The tenth paragraph of testator's will reads: "I give, devise, and bequeath to Arthur Joshua ." The witness Mason testified that when the will was signed he called the testator's attention to this omission, and the deceased then said to let it go, that if he made a codicil he would then put something in the codicil for him. As bearing upon this matter the court gave the following instruction: "Again, if you find from the evidence in this case that testator, William C. Flint, on said fifth day of January, 1891, when he signed said proposed will, omitted from the provisions thereof bequests which he desired to make, the court instructs you that said proposed will was incomplete, and not the complete will of said testator William C. Flint, and not his will." The instruction is erroneous; but inasmuch as no issue was presented to the jury embodying the matter embraced within the instruction, the error would seem to be harmless.

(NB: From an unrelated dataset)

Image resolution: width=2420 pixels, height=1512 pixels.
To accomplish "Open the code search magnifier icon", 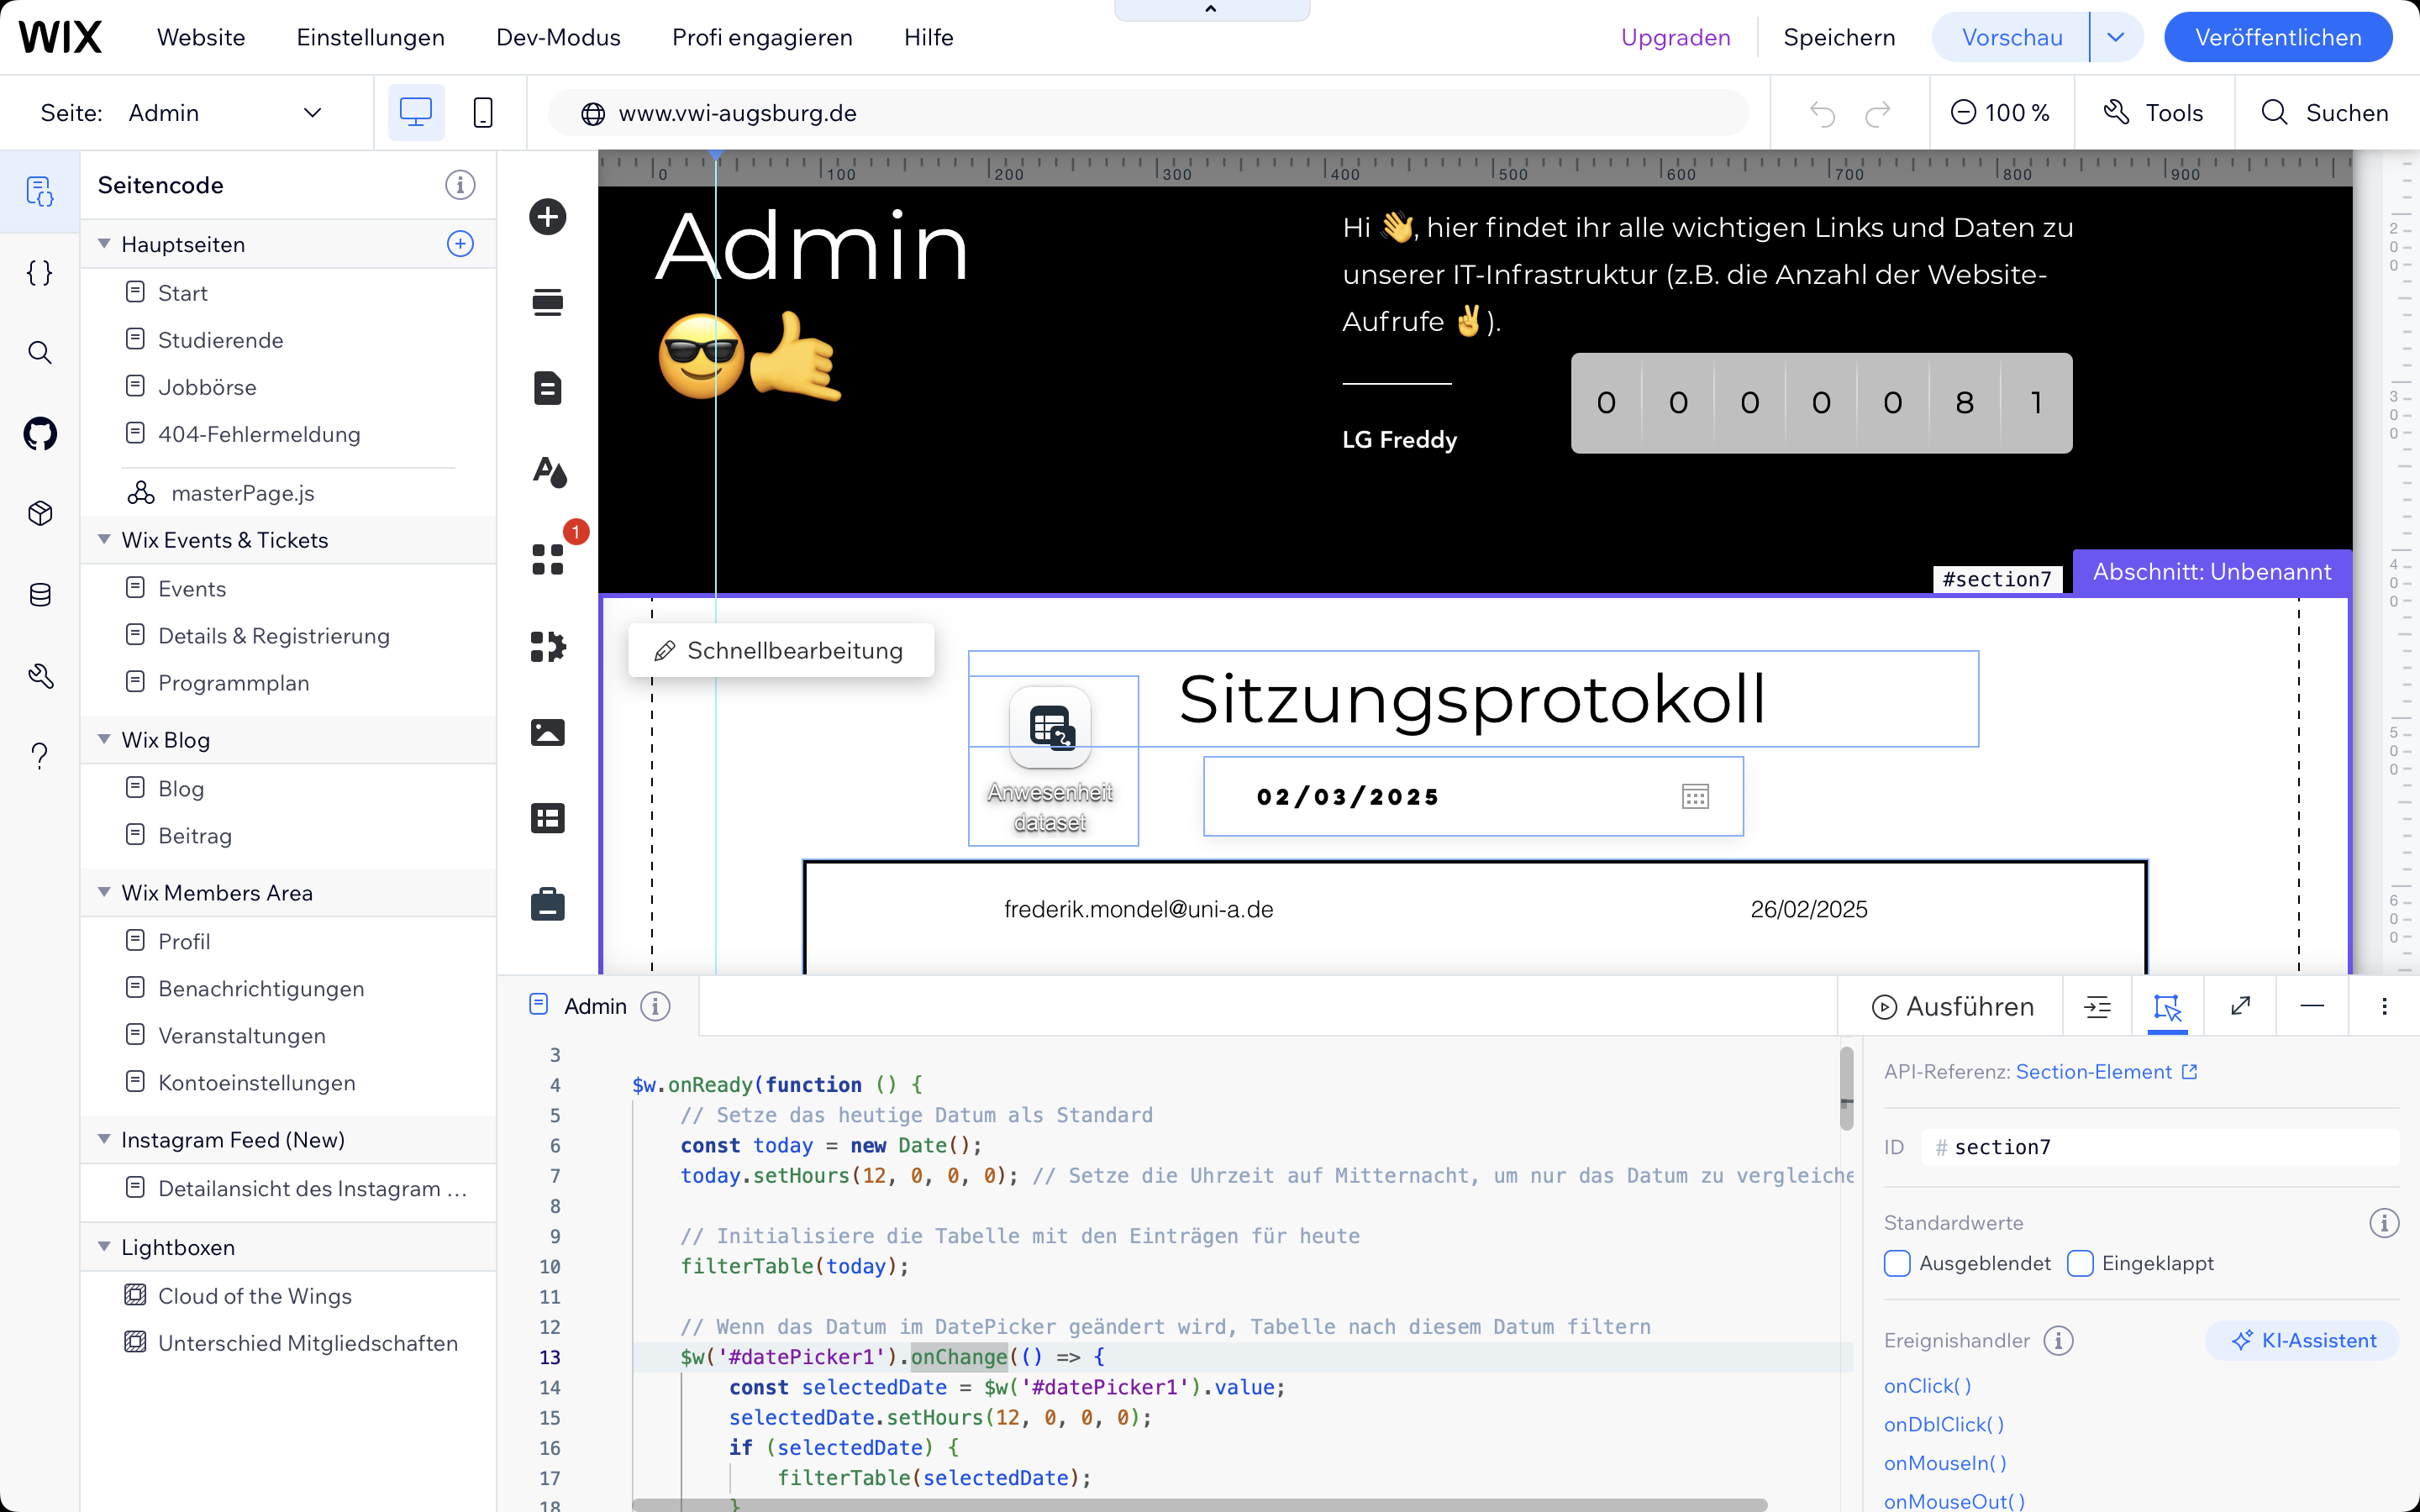I will [x=40, y=352].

Mrs. Lizzie Haggard was the nurse of the deceased at the time he executed his will, and she kept a record of the events transpiring at his sick-bed while she was present. Upon cross-examination, contestant, under objection, offered this record in evidence. Its admission should not have been allowed. There was no question involved as to the right of the witness to refresh her recollection from the record, but it was offered as an independent piece of evidence in the case. It is difficult to see the purpose of the offer, for the witness was upon the stand ready to testify as to all competent and material matters occurring at the times she was engaged in the sick-room.
A contest arising upon the probate of a will is a civil action within the meaning of subdivision 4 of section 1881 of the Code of Civil Procedure. Neither can we give the stipulation entered into by the respective attorneys the scope and force contended for it by respondent's counsel.
The order denying a new trial is reversed, and the cause remanded.